Work instructions: Where the listing below has a line with "Instruction: Click the $76,50 price text", write out exactly that line and every line after it, stopping after the line with "The width and height of the screenshot is (770, 525).".

*** Block opens ***

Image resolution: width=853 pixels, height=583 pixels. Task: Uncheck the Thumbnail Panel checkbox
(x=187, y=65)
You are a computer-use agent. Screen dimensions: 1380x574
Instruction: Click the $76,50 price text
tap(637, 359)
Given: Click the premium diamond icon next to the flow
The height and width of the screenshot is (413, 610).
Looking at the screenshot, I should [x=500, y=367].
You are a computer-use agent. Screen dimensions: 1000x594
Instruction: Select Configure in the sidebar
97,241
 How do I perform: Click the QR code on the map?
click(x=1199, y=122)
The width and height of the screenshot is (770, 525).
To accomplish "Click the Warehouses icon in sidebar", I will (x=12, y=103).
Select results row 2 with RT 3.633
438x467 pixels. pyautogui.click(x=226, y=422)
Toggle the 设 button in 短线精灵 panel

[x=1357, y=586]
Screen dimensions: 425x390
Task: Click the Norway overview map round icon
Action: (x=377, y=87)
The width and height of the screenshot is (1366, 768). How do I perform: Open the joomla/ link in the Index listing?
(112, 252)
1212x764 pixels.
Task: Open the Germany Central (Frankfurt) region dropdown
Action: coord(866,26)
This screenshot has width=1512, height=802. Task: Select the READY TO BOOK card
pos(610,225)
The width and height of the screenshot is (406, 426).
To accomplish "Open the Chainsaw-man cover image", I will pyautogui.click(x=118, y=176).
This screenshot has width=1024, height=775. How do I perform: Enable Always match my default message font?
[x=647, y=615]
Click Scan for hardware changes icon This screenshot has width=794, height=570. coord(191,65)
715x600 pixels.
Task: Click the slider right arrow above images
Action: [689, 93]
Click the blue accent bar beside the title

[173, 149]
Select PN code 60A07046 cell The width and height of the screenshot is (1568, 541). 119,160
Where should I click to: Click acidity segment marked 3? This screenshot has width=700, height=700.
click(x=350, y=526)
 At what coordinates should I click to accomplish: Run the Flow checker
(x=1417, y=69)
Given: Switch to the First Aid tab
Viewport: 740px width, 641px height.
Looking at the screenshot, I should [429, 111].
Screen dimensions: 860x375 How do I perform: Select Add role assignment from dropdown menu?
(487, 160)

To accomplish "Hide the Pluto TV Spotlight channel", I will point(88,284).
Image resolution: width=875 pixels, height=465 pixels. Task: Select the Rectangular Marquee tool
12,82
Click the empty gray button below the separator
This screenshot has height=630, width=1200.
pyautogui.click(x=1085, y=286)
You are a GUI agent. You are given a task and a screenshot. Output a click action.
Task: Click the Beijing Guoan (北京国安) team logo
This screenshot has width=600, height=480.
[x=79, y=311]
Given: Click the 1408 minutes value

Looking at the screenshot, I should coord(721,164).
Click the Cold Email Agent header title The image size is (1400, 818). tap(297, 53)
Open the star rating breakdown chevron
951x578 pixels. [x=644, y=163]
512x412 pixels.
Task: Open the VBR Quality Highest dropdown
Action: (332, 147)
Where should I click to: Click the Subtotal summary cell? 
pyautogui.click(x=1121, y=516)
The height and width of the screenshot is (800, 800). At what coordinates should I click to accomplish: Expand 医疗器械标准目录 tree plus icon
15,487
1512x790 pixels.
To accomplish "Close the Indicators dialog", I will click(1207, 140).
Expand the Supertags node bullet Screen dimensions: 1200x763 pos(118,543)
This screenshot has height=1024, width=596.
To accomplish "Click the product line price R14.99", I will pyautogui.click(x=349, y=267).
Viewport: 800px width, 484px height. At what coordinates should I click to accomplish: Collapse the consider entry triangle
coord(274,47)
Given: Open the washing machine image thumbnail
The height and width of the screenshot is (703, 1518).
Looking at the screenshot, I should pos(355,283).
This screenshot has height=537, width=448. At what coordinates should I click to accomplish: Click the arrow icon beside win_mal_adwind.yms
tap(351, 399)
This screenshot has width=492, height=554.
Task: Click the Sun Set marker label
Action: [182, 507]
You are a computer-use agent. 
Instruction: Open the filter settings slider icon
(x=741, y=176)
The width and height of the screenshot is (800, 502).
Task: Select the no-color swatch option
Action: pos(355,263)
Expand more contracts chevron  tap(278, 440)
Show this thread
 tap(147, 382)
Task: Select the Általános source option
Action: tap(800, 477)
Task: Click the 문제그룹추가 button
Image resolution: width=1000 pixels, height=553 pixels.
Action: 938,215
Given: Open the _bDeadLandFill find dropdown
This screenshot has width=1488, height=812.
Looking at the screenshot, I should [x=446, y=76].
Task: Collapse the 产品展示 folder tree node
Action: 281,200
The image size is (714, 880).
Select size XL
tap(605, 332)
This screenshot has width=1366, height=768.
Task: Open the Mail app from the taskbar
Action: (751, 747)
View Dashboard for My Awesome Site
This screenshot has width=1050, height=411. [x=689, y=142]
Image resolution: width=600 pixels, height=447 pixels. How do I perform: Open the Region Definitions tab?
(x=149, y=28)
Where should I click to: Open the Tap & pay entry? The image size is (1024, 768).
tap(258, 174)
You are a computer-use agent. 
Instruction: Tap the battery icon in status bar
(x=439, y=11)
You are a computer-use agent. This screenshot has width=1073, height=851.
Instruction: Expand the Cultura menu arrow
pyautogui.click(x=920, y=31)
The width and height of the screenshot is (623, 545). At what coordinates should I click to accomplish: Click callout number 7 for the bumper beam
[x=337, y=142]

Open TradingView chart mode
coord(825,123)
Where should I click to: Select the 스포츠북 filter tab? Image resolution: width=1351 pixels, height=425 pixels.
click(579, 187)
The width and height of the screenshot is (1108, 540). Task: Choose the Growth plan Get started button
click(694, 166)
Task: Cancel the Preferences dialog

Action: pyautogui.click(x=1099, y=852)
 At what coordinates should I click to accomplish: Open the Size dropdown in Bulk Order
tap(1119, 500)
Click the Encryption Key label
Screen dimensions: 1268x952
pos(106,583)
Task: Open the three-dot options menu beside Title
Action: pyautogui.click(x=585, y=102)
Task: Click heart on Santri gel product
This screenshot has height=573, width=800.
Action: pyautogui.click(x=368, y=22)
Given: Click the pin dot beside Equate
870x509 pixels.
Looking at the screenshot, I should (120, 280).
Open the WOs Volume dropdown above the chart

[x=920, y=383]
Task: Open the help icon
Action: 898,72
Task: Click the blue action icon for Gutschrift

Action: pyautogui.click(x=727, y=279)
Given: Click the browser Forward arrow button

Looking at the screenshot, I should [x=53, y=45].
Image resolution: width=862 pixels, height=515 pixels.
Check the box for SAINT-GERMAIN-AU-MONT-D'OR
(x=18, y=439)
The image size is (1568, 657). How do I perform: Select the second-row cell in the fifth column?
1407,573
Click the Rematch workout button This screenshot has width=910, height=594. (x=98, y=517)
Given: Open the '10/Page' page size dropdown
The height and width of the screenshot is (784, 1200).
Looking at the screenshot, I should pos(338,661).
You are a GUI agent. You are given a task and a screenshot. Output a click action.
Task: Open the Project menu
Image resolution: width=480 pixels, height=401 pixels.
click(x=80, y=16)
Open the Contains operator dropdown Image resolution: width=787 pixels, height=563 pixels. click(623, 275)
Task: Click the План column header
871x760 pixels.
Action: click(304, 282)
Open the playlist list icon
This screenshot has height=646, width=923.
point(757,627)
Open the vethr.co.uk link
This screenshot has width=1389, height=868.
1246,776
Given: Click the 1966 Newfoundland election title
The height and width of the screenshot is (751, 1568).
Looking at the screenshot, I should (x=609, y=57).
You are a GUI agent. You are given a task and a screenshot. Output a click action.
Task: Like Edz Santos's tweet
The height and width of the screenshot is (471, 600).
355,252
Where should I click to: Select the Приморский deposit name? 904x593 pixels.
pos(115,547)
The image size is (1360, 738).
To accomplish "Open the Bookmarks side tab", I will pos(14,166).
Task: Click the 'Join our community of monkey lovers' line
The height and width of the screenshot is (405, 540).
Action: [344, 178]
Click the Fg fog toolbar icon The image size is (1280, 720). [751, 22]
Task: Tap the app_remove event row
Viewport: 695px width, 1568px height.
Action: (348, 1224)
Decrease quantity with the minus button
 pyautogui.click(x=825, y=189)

*** Block closes ***

Completed exercise:
Instruction: Click the $76,50 price text
tap(637, 359)
Given: Click the premium diamond icon next to the flow
The height and width of the screenshot is (413, 610).
Looking at the screenshot, I should [x=500, y=367].
You are a computer-use agent. Screen dimensions: 1000x594
Instruction: Select Configure in the sidebar
97,241
 How do I perform: Click the QR code on the map?
click(x=1199, y=122)
The width and height of the screenshot is (770, 525).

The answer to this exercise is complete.